VIVRE SANS FAIRE L’AMOUR

Ils se revendiquent cupiosexuels, akoisexuels, apothicosexuels[1] …. Tous ont en commun de ne pas ou très peu faire l’amour et se regroupent sous le vocable : asexuels. Ils dérangent, font rire, apitoient. Dans tous les cas, on ne les croit pas. Ou on les juge bizarres. Voire malades. Vivre sans faire l’amour, c’est louche, pour ne pas dire inquiétant. Il est étonnant de constater comment régulièrement la question de l’asexualité peut émerger, notamment au niveau médiatique, pour retomber derechef dans l’oubli.
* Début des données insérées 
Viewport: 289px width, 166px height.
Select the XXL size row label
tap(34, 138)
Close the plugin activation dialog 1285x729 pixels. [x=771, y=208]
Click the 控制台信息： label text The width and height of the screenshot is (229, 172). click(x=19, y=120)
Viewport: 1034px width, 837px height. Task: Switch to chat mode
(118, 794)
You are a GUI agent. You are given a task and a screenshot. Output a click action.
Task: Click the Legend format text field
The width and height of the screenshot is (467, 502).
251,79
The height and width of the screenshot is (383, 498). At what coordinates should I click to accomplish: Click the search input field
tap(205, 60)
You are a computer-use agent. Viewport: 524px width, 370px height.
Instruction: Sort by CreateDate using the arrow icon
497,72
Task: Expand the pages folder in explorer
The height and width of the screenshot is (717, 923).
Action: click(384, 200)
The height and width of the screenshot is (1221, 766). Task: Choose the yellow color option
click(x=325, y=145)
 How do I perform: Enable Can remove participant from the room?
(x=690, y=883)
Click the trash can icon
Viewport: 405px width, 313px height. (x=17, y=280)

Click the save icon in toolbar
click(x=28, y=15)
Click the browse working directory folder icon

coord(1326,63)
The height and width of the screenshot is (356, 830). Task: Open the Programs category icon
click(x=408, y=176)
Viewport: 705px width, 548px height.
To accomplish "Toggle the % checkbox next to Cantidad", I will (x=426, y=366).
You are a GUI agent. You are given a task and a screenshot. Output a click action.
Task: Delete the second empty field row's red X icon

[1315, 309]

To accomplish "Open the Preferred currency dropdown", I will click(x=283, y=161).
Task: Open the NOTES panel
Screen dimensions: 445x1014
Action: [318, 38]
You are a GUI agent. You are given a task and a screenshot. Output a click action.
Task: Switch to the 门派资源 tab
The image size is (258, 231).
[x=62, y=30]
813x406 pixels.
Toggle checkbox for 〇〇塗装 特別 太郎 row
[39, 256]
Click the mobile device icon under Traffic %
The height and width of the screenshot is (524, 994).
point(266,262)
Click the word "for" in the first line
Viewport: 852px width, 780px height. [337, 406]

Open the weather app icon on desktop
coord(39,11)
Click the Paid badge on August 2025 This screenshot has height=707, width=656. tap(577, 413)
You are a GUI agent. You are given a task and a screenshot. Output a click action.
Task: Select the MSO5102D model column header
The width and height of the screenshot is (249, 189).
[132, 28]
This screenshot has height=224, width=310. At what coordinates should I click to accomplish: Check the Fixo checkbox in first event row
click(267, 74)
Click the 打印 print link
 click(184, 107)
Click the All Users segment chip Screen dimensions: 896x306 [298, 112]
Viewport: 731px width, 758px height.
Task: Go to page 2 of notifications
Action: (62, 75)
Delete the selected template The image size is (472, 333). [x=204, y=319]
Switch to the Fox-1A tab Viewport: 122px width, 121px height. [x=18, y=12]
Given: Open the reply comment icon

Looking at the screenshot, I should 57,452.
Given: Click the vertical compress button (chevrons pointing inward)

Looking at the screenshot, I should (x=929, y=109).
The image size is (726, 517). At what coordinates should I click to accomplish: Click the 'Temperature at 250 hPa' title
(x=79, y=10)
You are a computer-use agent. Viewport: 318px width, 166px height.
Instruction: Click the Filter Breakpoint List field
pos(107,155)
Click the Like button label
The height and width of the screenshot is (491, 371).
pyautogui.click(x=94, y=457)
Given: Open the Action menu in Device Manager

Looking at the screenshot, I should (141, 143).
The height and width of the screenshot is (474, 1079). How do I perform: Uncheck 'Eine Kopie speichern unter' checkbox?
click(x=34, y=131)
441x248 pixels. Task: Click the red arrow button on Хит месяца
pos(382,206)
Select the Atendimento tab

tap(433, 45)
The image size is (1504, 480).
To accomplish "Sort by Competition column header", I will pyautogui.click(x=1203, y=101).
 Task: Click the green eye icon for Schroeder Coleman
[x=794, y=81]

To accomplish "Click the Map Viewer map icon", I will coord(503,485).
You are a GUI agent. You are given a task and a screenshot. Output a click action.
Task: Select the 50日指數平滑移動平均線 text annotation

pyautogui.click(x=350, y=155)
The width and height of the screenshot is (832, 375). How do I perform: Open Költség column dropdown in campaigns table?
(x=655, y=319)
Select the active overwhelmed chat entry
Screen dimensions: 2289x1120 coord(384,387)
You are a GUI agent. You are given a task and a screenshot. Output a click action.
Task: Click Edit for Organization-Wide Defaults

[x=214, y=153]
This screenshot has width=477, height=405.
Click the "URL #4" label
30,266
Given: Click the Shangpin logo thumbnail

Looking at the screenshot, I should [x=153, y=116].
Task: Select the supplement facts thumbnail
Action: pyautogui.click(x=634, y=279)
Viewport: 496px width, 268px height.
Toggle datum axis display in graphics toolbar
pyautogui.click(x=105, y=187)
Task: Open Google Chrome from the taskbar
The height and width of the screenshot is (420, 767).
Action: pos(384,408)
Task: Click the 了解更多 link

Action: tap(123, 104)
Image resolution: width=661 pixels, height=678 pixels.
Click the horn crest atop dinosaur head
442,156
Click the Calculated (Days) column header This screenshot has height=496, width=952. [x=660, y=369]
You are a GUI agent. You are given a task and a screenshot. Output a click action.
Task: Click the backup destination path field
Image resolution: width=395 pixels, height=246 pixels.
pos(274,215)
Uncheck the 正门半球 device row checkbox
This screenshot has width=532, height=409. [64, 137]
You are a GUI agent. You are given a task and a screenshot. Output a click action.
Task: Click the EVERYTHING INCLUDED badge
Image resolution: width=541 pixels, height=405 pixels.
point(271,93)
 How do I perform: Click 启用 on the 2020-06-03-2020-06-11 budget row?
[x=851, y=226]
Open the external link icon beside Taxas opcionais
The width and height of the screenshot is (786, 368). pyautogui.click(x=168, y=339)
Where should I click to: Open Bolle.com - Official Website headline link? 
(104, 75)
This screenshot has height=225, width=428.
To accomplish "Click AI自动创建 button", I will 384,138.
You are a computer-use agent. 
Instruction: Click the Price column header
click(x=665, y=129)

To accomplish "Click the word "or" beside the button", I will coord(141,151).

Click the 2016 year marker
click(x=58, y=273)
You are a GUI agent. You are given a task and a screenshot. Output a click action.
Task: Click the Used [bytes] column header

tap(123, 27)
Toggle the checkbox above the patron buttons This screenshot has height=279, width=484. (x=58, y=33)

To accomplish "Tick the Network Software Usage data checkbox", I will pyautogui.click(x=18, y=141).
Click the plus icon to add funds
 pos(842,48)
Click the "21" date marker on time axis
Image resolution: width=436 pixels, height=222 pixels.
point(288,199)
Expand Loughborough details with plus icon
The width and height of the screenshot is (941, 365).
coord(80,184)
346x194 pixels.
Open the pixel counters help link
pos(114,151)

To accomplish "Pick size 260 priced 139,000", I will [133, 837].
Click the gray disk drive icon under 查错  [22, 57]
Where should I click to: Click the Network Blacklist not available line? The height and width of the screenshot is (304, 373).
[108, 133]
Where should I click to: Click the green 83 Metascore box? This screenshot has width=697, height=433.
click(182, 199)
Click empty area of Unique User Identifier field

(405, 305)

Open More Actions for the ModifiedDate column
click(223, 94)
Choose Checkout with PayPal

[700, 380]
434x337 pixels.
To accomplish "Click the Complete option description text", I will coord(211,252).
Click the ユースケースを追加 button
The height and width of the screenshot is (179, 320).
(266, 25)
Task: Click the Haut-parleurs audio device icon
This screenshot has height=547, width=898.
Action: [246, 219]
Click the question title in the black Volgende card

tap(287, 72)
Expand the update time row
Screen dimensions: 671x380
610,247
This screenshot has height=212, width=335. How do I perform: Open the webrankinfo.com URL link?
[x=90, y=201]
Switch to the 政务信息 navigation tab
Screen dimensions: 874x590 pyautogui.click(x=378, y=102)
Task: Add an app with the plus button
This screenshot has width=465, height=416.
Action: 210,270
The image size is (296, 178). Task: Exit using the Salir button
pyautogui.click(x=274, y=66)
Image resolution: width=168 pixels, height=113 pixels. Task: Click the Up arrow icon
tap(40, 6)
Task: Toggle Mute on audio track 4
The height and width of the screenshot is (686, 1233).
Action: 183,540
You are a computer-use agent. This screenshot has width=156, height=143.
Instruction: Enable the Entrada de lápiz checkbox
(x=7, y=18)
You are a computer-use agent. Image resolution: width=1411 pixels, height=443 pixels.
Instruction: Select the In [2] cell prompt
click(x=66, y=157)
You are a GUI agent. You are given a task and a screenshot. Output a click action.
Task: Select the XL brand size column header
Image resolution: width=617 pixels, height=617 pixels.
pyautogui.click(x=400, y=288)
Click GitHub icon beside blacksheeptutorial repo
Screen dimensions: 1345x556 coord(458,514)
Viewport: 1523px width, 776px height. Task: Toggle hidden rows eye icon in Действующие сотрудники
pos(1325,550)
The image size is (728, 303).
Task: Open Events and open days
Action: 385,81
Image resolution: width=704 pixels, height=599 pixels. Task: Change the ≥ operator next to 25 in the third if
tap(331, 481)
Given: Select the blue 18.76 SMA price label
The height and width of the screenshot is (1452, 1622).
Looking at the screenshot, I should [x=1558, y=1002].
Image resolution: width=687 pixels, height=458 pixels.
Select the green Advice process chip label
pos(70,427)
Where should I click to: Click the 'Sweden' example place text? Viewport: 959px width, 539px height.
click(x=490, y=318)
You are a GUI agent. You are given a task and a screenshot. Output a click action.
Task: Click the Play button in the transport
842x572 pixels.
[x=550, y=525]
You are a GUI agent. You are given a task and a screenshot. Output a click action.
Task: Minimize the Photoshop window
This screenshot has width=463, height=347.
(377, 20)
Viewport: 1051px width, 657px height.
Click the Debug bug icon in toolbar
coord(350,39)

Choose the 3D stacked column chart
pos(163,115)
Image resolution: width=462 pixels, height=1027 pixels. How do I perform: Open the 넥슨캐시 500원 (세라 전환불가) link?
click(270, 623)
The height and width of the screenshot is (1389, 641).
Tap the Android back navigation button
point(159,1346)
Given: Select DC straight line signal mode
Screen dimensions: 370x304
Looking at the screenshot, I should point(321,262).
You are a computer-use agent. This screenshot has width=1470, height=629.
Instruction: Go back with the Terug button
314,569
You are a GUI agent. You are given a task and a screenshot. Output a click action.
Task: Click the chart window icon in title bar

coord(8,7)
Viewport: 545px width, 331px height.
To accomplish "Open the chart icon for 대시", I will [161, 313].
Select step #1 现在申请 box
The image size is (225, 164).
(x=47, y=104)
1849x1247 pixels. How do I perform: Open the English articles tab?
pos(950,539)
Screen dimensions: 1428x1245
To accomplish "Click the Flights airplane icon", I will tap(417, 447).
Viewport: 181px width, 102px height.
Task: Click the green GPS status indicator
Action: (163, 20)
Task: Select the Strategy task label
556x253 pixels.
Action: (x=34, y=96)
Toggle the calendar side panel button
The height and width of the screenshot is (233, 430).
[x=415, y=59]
En 2006 paraissait ainsi « La révolution asexuelle » de Philippe de Tonnac[2]. Cinq ans plus tard, la journaliste Sophie Fontanel publiait « L’envie »[3], un récit romancé de ces années où elle a vécu « dans la pire insubordination de notre époque, l’absence de vie sexuelle ». Dix ans plus tard, dans une préface à l’occasion de sa sortie en Livre de Poche, elle raconte le nombre incroyable de témoignages, de lettres, de confidences qu’a suscités son histoire. L’an dernier, France Culture a offert un passionnant podcast, en quatre épisodes d’une heure, « Vivre sans sexualité », s’ouvrant sur la voix de Lio, comédienne et chanteuse expliquant tranquillement qu’elle a cessé toute vie sexuelle à 50 ans pour se réapproprier son corps et son désir.